On cars, old, new and future; science & technology; vintage airplanes, computer flight simulation of them; Sherlockiana; our English language; travel; and other stuff
PHIL JORDAN was a working man caught up in one of the cataclysmic events of the 20th century: the Russian Revolution. He also wrote letters home. Yesterday, I provided introduction to Jordan; today, I share selections from his letters gleaned from Helen Rappaport’s Caught in the Revolution: Petrograd, Russia, 1917 – A World on the Edge and Jamie H. Cockfield’s “Philip Jordan and the October Revolution.”
Jordan wrote many of these letters to Mrs. Jane Francis, wife of Ambassador Francis, who didn’t accompany them to Petrograd. Indeed, she had given Jordan his only schooling, relatively meager as exemplified by his idiosyncratic written English. Cockfield notes that Jordan’s “spelling of large English words, as well as of Russian names and terms, was usually correct, while commonplace words were frequently misspelled.”
On September 19, 1917, Jordan shared the view that “I believe there will be more people starve to death here in Petrograd than they will kill with bullets. It does certainly look mighty bad right now, and think what it will be when she drops to 38 & 40 below!”
He described the shortage of food: “I see in the papers that the people [back home] are complaining about having to pay 10 cts. for a loaf of bread. I wish I had that bread over here at 10 cts. a loaf. I could sell it without any trouble for $5.00 a loaf.”
Not that he was in any sense a war profiteer: “I know a very rich family with the finest furnished house I was ever in worth millions and can not get anything to eat…. I have a woman who brings milk and cream from the country, and I take them a bottle of milk and cream once a week only trying to do my bit.”
Of his food searches: “This Ford automobile is certainly a lifesaver. I go all through the villages and buy chickens and vegetables.”
Concerning a growing violence, Jordan wrote, “The Gov and I have been killed so many times in the last twelve months that we are getting use to it. Some days and nights you will see on the Nevsky Prespect ten or twenty thousand marching with black flags and banners reading that we are on our way to kill all Americans and all rich people.”
Cockfield says, “Jordan, of course, over-dramatized the situation of foreigners in Russia.”
On November 18, 1917, Phil wrote Mrs. Francis, “On last Tuesday the Bolsheviks got the city in their hands, and I want to tell you that it is something awful.… I have found out that the best thing to do right now is to keep your mouth shut and look as much like an American as you can.”
In February 26, 1918, Ambassador David Francis and Phil Jordan left Petrograd, never to return. By 1924, the city would be called Leningrad, a name retained until its reversion to St. Petersburg in 1991.

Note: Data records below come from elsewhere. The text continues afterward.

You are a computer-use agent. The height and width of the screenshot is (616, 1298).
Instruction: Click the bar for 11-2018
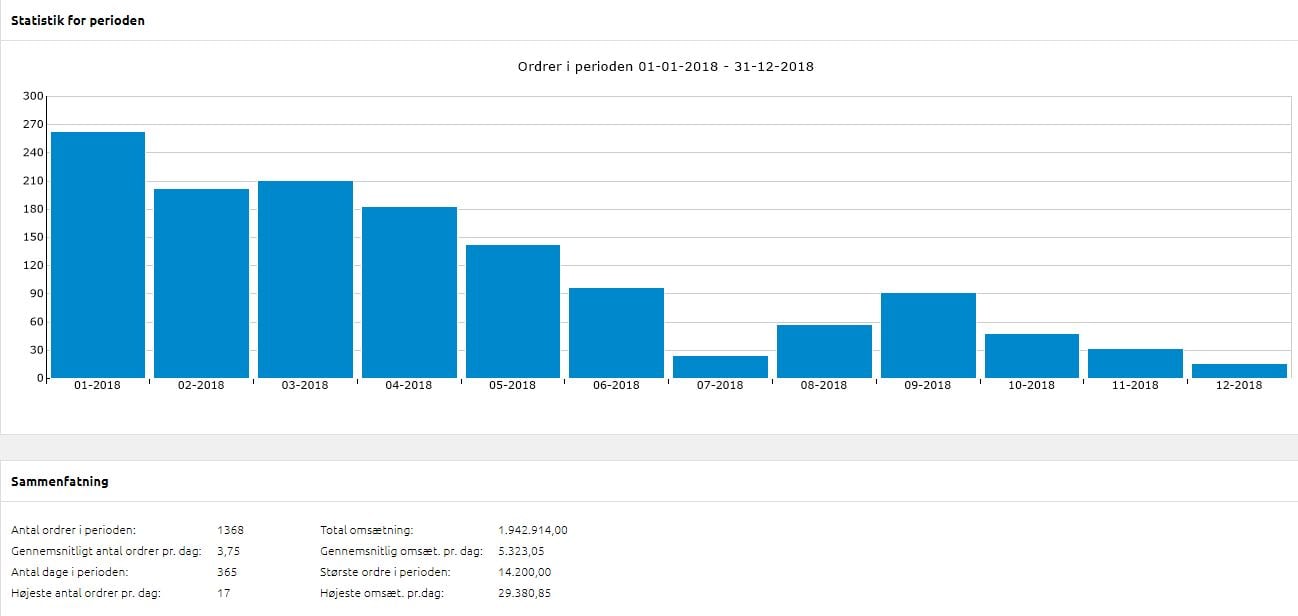[x=1135, y=363]
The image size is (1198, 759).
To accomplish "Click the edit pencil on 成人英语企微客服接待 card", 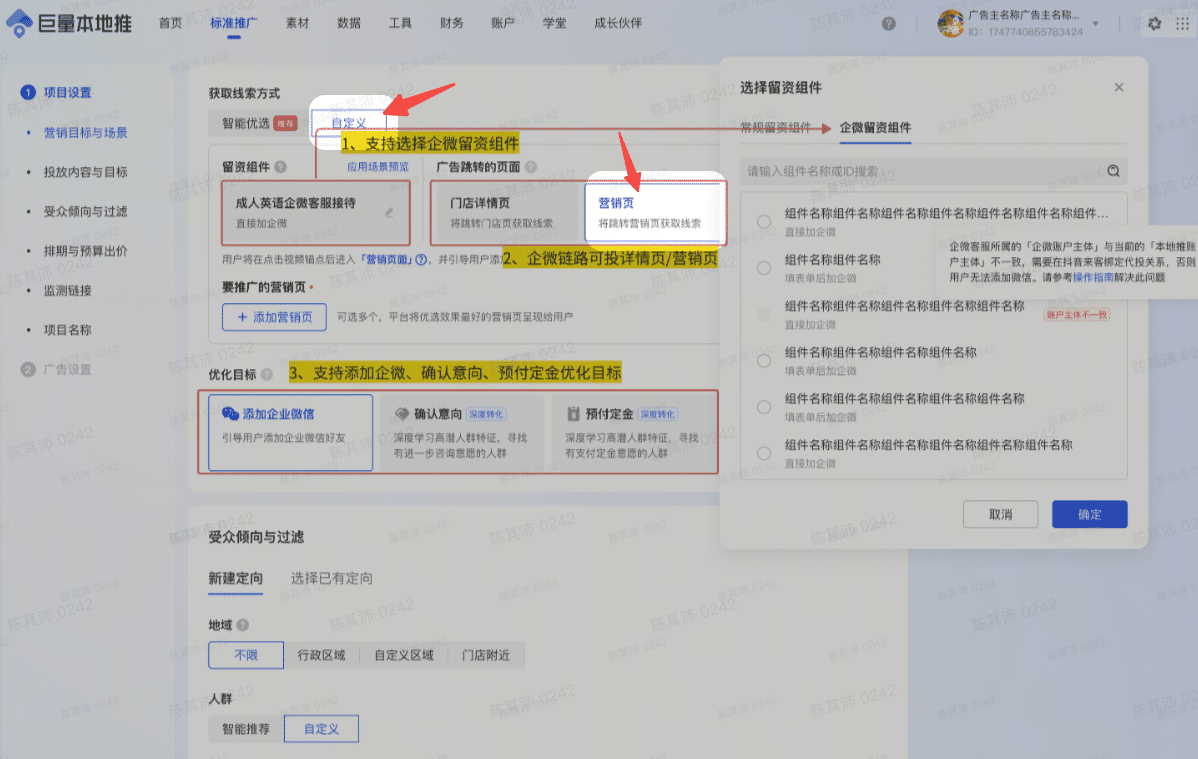I will 389,211.
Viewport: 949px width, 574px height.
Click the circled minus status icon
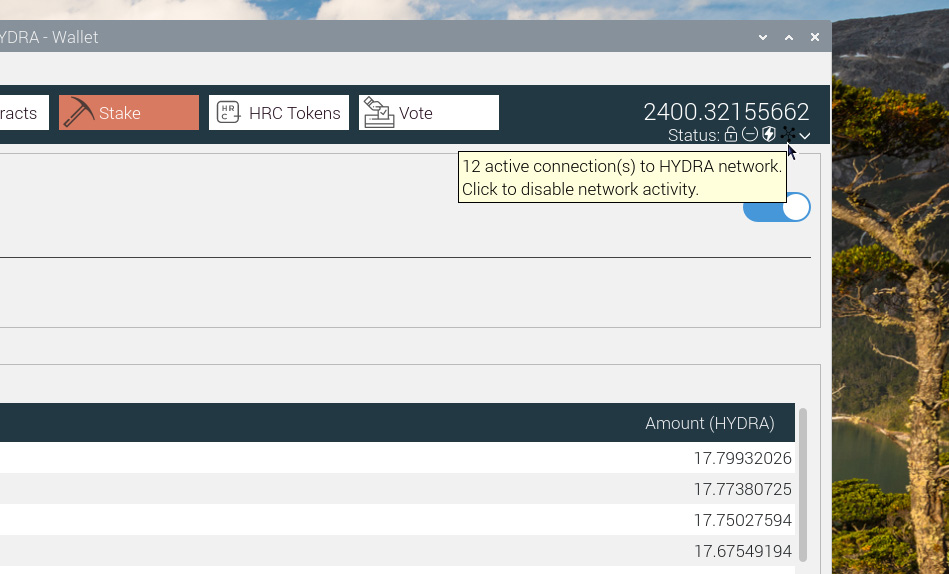(x=749, y=135)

On return to the U.S. in 1918, Phil received the well-deserved honor of being invited to the White House. Later he said, “I was born in Hog Alley, and I think you know that a kangaroo can jump further than any other animal, but I don’t believe he could jump from Hog Alley to the White House—that was some jump.”
Phil continued to work for the Francis family and was eventually provided rent-free accommodations and a small trust. He died from cancer, age 73, in Santa Barbara in 1941.
In November 1917, Phil had written to his mistress back home, “After living in a wild country like this for 18 months, it makes you feel like there is only two decent places to live. One is Heaven and the other is America.”